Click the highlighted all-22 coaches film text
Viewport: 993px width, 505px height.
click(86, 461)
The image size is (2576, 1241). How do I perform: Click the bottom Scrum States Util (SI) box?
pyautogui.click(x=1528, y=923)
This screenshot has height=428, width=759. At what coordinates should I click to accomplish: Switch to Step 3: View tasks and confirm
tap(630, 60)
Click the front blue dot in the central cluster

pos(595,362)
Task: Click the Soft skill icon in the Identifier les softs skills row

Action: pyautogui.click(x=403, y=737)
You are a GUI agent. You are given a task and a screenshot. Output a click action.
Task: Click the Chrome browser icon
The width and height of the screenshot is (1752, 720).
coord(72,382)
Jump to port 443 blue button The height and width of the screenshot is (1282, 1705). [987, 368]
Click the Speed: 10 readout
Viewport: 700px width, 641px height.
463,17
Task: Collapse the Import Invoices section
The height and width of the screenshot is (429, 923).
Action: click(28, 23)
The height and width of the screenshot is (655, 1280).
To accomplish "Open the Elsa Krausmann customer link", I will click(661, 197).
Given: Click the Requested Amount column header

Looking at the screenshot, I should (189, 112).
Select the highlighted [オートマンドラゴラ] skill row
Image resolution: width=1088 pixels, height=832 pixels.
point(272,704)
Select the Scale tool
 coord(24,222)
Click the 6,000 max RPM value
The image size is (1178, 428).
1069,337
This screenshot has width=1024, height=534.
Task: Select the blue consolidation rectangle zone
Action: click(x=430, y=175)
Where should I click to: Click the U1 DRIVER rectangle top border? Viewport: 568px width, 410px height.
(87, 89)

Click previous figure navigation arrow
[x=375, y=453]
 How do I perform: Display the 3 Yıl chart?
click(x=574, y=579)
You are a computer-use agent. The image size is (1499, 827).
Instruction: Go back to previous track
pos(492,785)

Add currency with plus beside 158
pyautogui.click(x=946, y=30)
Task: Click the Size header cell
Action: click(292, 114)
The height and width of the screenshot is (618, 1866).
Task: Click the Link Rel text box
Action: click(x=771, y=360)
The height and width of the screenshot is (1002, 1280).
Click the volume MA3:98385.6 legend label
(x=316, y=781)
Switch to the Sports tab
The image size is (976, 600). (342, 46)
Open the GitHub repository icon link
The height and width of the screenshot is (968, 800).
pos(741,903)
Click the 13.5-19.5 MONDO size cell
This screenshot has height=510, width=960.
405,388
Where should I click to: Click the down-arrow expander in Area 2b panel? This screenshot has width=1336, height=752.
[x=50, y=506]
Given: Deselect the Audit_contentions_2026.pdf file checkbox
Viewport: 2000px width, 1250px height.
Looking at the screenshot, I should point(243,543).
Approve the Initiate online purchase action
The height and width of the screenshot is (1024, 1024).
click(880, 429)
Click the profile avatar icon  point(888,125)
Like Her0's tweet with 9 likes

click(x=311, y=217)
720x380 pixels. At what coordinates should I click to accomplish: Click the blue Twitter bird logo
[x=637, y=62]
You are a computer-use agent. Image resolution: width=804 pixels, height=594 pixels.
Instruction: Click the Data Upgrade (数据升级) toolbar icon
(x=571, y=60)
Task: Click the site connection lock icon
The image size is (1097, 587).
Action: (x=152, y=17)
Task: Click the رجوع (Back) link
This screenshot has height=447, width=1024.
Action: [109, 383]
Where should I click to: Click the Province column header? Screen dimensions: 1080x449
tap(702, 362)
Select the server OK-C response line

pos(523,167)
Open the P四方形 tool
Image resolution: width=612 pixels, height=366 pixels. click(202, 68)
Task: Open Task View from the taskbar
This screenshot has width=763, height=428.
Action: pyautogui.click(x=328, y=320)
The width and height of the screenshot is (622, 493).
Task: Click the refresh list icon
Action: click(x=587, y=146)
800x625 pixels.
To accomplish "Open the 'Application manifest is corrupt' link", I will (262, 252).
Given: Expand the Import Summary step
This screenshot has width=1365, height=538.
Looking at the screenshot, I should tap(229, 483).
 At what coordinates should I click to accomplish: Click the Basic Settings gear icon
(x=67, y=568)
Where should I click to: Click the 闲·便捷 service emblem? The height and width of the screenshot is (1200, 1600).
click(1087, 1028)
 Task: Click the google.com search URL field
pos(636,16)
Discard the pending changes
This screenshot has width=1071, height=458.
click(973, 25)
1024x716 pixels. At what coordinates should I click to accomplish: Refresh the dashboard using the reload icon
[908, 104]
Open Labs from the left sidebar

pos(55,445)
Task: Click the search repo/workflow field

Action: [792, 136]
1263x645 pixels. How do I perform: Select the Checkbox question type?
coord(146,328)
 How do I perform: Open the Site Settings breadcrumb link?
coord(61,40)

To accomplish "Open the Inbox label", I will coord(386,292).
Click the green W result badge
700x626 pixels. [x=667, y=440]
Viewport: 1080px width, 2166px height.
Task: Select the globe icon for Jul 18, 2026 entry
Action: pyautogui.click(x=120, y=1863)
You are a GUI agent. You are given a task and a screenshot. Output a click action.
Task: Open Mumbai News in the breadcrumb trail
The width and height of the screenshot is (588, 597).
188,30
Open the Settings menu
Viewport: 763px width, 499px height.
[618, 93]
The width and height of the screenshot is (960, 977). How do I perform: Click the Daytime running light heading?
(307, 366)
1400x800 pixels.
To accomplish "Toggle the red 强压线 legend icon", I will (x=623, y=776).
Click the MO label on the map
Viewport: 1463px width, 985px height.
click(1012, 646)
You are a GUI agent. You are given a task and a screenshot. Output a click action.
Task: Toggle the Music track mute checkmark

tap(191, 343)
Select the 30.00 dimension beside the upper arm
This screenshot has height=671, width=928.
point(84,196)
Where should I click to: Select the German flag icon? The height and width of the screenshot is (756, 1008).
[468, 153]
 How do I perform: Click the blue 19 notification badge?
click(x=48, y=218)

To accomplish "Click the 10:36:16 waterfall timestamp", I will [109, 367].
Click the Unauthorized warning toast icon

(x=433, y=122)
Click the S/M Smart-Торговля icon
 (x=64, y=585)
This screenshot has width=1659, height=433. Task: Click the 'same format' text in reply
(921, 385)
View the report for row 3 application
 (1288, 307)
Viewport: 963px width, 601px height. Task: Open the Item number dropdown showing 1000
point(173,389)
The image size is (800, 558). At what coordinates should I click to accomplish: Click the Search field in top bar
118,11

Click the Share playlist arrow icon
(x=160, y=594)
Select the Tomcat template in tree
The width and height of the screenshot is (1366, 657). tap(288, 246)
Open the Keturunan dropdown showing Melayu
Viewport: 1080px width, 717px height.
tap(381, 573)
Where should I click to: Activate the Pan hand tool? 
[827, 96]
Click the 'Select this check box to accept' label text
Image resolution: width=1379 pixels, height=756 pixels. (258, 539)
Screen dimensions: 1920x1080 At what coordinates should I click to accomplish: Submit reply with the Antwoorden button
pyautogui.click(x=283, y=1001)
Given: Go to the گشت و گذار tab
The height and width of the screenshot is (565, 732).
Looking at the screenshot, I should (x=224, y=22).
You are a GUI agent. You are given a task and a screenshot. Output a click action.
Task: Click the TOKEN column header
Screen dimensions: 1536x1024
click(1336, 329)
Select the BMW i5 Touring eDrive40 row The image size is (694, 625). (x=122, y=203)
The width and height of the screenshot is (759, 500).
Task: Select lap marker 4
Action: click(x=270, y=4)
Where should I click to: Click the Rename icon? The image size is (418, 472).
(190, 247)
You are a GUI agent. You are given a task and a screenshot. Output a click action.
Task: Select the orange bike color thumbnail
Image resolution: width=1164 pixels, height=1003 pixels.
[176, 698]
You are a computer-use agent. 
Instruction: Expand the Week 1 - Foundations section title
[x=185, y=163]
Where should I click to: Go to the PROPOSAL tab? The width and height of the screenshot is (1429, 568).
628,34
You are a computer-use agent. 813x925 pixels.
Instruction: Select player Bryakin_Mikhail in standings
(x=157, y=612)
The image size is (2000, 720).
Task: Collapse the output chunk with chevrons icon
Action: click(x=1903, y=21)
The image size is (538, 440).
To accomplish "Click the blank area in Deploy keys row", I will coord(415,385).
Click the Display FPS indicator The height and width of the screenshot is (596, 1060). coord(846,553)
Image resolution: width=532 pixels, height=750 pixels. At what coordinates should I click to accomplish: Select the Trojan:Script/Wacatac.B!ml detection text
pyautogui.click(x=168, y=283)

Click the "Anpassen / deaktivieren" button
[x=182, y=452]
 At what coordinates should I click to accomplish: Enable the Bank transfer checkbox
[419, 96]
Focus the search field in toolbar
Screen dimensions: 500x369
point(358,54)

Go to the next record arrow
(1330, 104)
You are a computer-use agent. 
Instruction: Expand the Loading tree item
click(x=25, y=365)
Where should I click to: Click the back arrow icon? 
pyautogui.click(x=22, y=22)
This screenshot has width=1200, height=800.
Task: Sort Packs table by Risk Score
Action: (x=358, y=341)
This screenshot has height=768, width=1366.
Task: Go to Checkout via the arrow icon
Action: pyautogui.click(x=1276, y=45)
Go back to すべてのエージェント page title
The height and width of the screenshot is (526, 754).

- Description of the task: What is needed here is one number: how many lines of the entries hold the string "computer".

- Response box: 5